A short comment is no place to settle the controversies that have raged ever since the attack about what Roosevelt and his chief subordinates knew in advance, but one thing has been known for a long time: however “dastardly” the attack might have been, it was anything but “unprovoked.” Indeed, even admirers and defenders of Roosevelt, such as Robert B. Stinnett and George Victor, have documented provocations aplenty. (See the former’s Day of Deceit: The Truth about FDR and Pearl Harbor and the latter’s The Pearl Harbor Myth: Rethinking the Unthinkable.) On December 8, the same day that Roosevelt asked Congress for a declaration of war against Japan, former president Herbert Hoover wrote a private letter in which he remarked, “You and I know that this continuous putting pins in rattlesnakes finally got this country bitten.”
On the basis of facts accumulated over the past seven decades and available to anyone who cares to examine them, we are justified in saying that Hoover’s characterization of the war’s provocation was entirely accurate – both with regard to the Japanese imperial government as “rattlesnakes” and with regard to the U.S. government’s “putting pins in.” Indeed, we now have a much firmer basis for that characterization than Hoover could have had on December 8, 1941. Countless lies have been told, massive cover-ups have been staged, propaganda has flowed like a river, yet in this one regard, at least, the truth has undeniably been brought out.
Most American historians, of course, no longer bother to deny this truth. They simply take it in stride, presuming that the Japanese attack, by giving Roosevelt the public support he needed to bring the United States into the war against Germany through the “back door,” was a good thing for this country and for the world at large.
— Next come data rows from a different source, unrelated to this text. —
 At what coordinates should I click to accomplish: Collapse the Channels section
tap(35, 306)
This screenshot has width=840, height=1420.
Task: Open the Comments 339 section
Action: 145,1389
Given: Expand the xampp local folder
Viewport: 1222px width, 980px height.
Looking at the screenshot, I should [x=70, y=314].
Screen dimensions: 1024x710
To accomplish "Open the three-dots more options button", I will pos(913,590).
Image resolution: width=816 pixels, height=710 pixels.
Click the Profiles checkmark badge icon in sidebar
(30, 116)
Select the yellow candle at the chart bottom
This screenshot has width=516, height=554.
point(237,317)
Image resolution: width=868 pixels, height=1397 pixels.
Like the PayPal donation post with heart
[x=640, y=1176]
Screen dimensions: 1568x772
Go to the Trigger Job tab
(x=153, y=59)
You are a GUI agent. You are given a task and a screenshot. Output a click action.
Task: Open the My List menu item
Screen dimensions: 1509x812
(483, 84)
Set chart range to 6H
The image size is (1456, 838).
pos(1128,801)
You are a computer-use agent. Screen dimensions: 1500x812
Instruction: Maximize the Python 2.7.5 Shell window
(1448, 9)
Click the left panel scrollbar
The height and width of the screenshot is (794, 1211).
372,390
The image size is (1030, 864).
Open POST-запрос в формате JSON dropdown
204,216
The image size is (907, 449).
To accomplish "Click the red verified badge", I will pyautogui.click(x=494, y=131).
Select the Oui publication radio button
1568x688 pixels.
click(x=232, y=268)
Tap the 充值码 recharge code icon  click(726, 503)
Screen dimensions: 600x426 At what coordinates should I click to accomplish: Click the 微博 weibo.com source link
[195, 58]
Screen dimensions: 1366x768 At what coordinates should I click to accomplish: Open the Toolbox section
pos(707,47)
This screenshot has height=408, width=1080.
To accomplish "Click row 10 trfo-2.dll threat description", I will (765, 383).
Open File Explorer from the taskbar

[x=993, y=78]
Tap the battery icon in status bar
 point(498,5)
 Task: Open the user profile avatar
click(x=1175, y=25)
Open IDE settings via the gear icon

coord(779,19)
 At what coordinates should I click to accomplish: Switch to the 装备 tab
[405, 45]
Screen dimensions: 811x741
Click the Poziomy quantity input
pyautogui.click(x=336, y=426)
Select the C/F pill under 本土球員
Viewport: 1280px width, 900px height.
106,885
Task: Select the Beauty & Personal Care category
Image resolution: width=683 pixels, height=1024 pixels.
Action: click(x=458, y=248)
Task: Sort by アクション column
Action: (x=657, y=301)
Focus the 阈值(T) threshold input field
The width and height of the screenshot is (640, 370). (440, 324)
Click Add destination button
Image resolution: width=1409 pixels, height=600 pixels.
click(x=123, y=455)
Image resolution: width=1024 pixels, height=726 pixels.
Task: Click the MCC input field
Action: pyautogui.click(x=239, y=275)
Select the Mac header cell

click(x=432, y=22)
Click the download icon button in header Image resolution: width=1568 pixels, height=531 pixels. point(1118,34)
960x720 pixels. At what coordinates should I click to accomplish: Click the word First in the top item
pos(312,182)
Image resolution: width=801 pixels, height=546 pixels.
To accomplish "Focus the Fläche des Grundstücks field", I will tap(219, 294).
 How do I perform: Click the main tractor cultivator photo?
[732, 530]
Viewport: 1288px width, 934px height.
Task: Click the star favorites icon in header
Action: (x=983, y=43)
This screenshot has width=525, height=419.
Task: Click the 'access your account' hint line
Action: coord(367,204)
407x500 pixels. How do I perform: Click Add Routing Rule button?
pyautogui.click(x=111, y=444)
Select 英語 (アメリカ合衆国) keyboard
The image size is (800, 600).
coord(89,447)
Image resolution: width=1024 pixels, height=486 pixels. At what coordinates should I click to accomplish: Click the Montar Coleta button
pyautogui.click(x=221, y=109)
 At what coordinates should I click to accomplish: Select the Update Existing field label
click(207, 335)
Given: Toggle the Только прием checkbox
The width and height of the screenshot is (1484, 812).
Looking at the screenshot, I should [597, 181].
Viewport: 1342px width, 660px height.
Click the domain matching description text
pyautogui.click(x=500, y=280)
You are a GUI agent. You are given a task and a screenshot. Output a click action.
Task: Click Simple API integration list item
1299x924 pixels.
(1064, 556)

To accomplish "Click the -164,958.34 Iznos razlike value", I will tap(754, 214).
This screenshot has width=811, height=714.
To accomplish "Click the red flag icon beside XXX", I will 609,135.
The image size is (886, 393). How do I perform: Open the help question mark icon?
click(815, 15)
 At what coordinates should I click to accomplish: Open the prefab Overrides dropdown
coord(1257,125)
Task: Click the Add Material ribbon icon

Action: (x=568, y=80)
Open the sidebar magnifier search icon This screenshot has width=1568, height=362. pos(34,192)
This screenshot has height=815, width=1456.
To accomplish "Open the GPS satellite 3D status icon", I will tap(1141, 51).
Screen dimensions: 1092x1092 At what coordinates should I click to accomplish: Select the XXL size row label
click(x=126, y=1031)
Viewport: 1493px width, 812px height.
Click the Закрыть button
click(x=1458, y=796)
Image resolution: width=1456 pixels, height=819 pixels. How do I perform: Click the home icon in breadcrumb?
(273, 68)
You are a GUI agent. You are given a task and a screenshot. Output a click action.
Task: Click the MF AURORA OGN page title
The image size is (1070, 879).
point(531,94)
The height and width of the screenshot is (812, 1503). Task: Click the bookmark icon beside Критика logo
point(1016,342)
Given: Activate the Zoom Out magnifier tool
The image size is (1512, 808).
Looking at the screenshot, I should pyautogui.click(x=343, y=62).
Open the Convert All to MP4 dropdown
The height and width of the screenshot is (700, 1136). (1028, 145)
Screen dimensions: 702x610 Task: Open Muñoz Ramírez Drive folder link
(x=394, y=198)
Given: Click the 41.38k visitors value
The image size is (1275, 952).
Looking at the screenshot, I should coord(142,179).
Indeed, some actually shower the president with approbation for his mendacious maneuvering to wrench the American people away from their unsophisticated devotion to “isolationism.” In no small part, Roosevelt’s unrelenting dishonesty with the American people (Stanford University historian David M. Kennedy tactfully refers to the president’s “frequently cagey misrepresentations”) in 1940 and 1941 – plain enough if one reads nothing more than his pre-Pearl Harbor correspondence with Winston Churchill – is counted among his principal qualifications for “greatness” and for his (to my mind, incomprehensible) status as an American demigod.
I have noticed, however, that in polls of historians or lay persons to determine which presidents were “great,” the dead never have a vote. Lucky for Roosevelt.